PROMPT = In the listing below, locate the line with "お知らせ (16, 2503)" and the line with "Impressum (48, 1739)", then output both and everything between them exactly, minus any pictures.

EXTRACTED MATERIAL =
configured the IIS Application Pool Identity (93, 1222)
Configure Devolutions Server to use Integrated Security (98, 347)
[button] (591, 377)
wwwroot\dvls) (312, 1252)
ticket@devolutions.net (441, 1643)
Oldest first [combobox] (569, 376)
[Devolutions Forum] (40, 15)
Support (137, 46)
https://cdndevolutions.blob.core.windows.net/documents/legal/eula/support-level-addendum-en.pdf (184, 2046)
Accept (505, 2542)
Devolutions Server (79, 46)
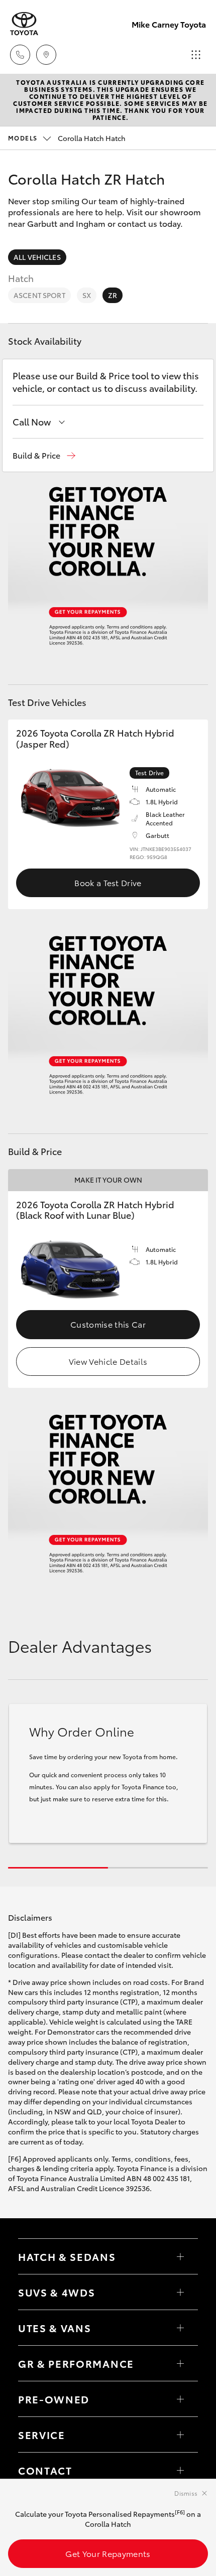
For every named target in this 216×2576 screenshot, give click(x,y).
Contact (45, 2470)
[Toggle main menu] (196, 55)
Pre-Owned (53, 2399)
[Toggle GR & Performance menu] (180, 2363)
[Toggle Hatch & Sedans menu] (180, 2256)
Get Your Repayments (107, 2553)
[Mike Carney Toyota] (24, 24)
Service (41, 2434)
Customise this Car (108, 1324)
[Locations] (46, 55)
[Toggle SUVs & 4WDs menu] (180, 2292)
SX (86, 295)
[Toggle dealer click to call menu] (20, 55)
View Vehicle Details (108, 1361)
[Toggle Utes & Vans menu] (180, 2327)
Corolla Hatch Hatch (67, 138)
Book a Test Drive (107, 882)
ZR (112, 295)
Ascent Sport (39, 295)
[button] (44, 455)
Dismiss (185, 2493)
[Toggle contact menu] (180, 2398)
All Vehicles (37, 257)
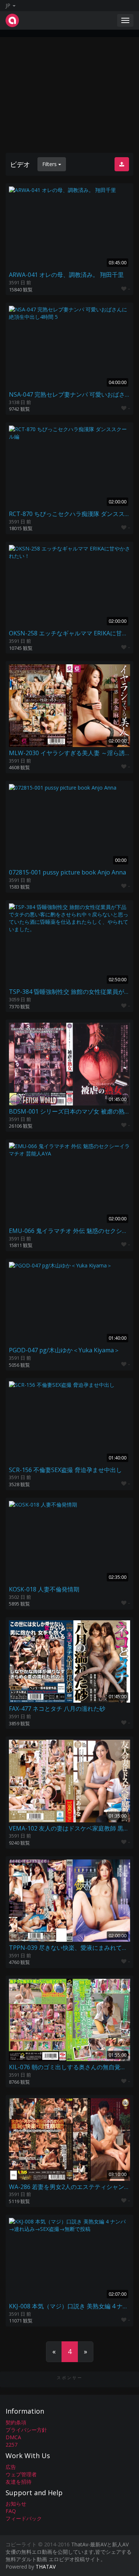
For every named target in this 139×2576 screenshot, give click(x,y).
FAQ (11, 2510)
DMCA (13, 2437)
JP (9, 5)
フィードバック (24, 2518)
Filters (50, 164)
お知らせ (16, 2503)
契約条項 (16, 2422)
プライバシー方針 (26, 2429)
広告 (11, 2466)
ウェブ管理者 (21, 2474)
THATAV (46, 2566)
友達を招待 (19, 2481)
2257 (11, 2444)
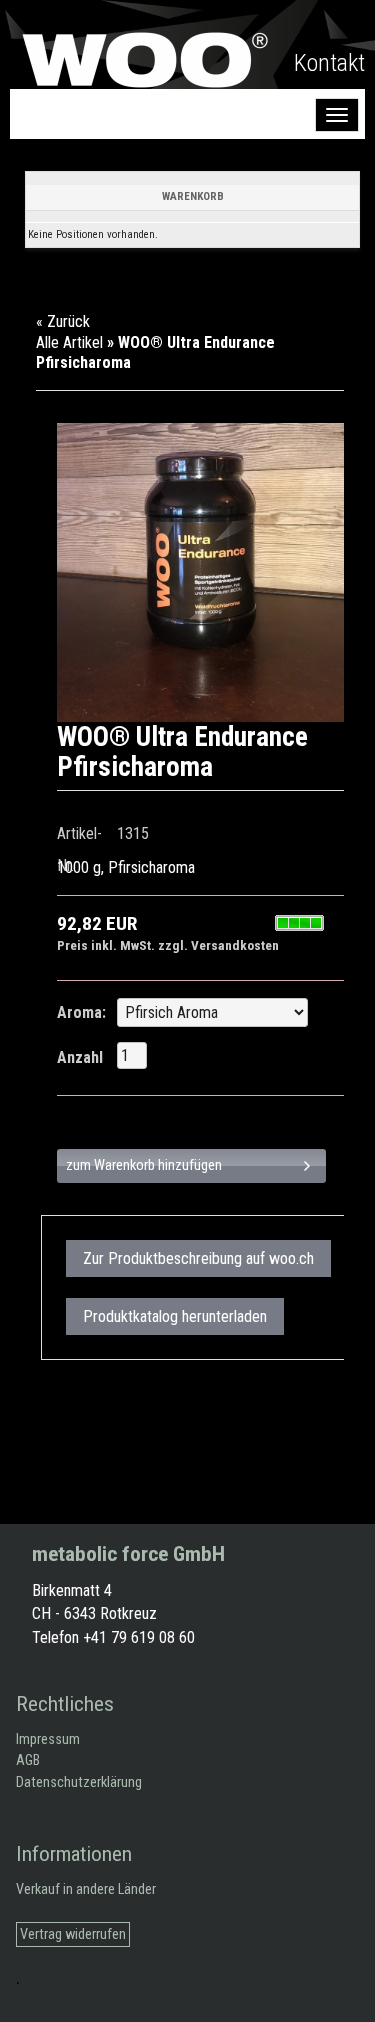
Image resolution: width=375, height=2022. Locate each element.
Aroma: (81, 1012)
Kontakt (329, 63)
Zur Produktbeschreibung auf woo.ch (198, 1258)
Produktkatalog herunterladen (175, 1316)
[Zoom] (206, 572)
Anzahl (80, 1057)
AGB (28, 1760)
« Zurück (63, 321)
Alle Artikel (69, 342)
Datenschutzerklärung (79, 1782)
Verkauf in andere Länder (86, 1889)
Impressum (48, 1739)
==
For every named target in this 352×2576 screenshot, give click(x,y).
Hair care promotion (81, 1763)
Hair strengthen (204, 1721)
...
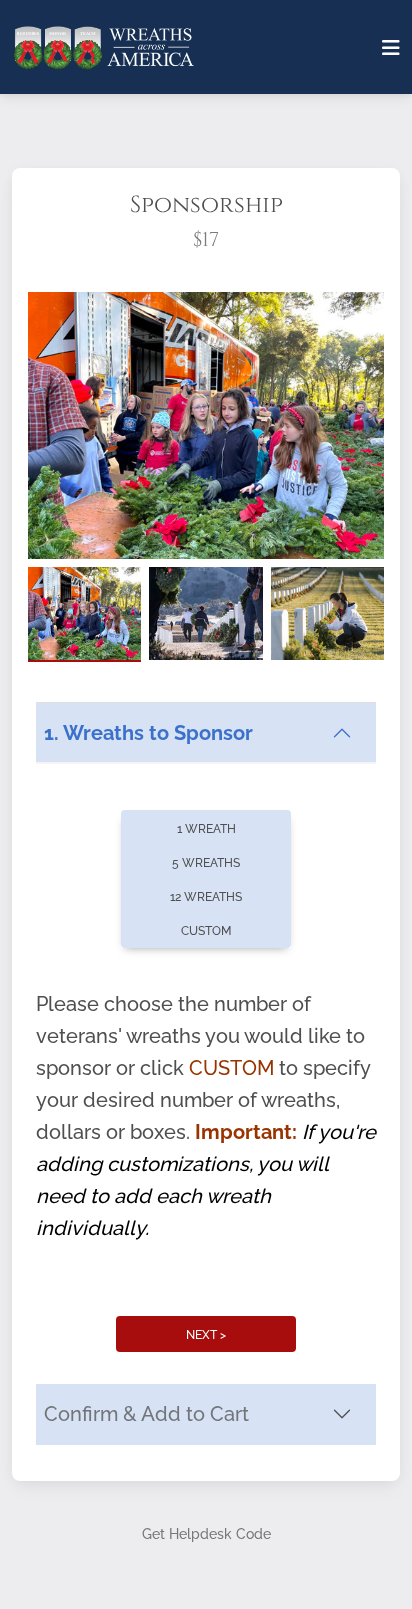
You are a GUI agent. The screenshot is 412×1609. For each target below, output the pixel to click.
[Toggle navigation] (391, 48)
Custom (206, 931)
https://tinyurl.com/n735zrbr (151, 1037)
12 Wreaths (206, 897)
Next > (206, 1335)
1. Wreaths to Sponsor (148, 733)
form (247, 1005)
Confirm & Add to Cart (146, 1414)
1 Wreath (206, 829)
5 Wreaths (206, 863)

TASK OUTPUT =
お知らせ (16, 2503)
契約条項 (16, 2422)
プライバシー方針 (26, 2429)
広告 (11, 2466)
ウェブ管理者 (21, 2474)
THATAV (46, 2566)
友達を招待 (19, 2481)
2257 (11, 2444)
Image resolution: width=375, height=2022. Locate each element.
Aroma: (81, 1012)
Kontakt (329, 63)
Zur Produktbeschreibung auf woo.ch (198, 1258)
Produktkatalog herunterladen (175, 1316)
[Zoom] (206, 572)
Anzahl (80, 1057)
AGB (28, 1760)
« Zurück (63, 321)
Alle Artikel (69, 342)
Datenschutzerklärung (79, 1782)
Verkauf in andere Länder (86, 1889)
Impressum (48, 1739)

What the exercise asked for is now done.